Adjusted operating profit for the year to the end of December dipped 1% to £3.16bn as profit from core markets fell 3% to £2.5bn. The FTSE 100 insurer proposed a final dividend of 14p a share, taking the annual payout to 21p a share compared with 15.5p in 2019.
Aviva sold its remaining Italian life and general insurance businesses for €873m in cash to CNP Assurances and Allianz. It also announced plans to buy £800m of notes to reduce its debt.
Core cash remittances were £1.36bn in 2020 and Aviva set a target of more than £5bn between 2021 and 2023 with guidance for £1.8bn in 2023.

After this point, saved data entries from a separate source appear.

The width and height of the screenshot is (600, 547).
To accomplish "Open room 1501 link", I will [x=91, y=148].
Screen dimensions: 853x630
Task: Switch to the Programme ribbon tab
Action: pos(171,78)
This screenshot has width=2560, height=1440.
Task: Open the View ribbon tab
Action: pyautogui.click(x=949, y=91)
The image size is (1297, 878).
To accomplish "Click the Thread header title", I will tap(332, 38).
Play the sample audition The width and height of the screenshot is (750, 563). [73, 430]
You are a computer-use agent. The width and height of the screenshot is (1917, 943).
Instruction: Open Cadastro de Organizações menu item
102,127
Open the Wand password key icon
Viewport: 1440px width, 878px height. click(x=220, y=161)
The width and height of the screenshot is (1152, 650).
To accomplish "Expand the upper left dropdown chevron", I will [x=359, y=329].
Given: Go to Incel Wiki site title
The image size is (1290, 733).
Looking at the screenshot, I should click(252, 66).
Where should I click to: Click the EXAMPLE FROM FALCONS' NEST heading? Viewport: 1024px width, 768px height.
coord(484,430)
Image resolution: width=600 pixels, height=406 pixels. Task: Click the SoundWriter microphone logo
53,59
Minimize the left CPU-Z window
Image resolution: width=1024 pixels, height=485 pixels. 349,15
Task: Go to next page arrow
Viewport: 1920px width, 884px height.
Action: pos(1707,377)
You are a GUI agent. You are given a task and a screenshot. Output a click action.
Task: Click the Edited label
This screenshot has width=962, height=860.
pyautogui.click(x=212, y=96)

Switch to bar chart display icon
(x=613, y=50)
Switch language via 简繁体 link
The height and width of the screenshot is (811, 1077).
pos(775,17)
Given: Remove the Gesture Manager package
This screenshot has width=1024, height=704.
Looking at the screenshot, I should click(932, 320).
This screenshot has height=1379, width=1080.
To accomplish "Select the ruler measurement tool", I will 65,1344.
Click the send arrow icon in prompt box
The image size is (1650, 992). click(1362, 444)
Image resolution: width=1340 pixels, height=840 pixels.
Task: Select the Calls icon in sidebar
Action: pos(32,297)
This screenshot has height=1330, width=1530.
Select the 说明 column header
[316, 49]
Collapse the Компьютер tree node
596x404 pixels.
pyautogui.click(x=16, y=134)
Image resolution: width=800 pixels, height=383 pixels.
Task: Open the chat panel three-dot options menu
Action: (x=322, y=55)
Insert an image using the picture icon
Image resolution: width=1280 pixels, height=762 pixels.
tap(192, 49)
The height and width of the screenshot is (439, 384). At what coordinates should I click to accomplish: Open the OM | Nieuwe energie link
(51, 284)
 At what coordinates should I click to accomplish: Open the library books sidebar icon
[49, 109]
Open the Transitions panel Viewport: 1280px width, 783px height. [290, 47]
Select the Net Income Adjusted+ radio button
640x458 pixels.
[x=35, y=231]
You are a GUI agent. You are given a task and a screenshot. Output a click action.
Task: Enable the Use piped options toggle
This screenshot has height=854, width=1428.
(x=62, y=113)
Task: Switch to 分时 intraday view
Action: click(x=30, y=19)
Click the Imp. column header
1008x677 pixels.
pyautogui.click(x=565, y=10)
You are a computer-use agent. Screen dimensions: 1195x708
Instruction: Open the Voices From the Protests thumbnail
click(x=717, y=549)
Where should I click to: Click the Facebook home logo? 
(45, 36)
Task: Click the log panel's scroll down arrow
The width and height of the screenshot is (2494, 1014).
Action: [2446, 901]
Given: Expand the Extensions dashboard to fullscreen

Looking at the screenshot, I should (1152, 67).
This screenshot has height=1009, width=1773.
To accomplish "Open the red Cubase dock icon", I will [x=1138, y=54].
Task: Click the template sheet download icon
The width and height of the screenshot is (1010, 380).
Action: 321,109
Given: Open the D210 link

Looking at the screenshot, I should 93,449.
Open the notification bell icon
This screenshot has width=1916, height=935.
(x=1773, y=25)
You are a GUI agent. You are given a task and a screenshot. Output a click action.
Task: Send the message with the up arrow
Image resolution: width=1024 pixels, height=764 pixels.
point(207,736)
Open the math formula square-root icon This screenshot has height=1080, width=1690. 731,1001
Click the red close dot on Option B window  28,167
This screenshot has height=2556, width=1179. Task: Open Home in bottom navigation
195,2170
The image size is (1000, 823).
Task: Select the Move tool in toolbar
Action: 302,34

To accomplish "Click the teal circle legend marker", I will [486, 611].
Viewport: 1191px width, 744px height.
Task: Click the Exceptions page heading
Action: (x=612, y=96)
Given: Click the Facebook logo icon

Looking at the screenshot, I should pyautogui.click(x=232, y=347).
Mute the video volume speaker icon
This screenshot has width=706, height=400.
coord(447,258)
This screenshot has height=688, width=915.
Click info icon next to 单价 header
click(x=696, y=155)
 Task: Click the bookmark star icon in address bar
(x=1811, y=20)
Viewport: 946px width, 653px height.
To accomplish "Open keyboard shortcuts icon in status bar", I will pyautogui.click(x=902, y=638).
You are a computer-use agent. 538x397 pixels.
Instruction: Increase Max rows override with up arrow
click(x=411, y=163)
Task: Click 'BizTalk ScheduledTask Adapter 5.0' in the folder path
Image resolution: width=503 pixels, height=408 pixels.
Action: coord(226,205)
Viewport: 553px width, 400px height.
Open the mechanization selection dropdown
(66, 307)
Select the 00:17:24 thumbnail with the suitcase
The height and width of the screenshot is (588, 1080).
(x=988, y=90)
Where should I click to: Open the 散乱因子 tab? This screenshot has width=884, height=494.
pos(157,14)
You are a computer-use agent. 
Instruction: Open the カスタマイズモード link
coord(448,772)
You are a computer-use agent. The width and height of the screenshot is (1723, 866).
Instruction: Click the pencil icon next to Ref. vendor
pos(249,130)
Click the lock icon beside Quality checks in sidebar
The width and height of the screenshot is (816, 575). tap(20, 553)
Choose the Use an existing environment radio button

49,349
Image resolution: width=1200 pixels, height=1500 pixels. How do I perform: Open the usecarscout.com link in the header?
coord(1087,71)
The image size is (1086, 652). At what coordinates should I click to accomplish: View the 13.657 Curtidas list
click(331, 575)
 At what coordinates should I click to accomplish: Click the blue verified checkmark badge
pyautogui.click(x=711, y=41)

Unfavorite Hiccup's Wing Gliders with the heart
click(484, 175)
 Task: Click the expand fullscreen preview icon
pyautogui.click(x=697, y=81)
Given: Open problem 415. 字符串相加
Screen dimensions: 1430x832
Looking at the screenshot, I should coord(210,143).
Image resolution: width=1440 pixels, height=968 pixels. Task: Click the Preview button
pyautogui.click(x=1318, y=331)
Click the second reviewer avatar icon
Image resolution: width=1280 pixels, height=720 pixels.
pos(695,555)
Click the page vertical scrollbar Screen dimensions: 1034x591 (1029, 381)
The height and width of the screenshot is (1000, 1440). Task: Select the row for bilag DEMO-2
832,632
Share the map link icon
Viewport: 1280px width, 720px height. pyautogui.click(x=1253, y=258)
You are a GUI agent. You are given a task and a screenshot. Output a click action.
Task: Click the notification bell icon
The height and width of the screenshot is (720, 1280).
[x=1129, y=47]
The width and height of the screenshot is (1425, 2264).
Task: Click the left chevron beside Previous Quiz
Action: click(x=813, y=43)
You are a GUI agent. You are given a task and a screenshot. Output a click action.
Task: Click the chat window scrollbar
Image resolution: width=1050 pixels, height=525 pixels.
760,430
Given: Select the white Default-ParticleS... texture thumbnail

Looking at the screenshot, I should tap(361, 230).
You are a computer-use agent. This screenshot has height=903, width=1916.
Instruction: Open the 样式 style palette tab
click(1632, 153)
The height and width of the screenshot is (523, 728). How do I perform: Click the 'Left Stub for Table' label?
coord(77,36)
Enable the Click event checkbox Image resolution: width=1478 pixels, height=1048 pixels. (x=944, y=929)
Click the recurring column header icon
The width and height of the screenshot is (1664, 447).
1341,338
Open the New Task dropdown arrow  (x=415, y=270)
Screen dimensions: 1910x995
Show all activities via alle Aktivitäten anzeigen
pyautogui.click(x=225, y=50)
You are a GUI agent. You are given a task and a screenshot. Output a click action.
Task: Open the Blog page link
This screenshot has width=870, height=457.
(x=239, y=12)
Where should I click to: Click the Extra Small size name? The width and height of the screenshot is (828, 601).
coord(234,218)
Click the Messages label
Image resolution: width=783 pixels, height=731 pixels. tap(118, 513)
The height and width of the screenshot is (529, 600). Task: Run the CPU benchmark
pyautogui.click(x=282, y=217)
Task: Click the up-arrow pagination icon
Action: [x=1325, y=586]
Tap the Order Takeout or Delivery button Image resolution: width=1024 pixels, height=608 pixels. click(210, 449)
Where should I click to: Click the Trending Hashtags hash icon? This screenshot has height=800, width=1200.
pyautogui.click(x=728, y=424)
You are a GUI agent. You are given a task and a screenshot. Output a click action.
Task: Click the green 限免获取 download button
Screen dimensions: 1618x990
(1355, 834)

Aviva's chief executive, Amanda Blanc, is stripping back operations in Europe and Asia to concentrate on the UK, Ireland and Canada while strengthening the group's finances. The company started disposing of its Italian business in November by selling its stake in a life insurance joint venture and has also quit France, Singapore and other markets in the past few months.
Blanc said: "Our performance in 2020 has been very resilient. Trading in many of our key markets has been strong. We are accelerating our debt reduction plans, which will allow us to lower debt by £1.7bn in the first half of this year, with an announcement of an £800m debt tender offer."
The 21p annual dividend, in line with guidance issued in November, is effectively a cut because Aviva was planning to pay 30.9p in 2019 before scrapping its final dividend at the request of the Bank of England at the start of the coronavirus crisis.
Blanc said after completing its major disposals the company would be able to return "substantial" capital to shareholders. The company's Solvency II shareholder cover ratio edged down to 202% from 206% and Blanc said capital in excess of a 180% ratio would be returned.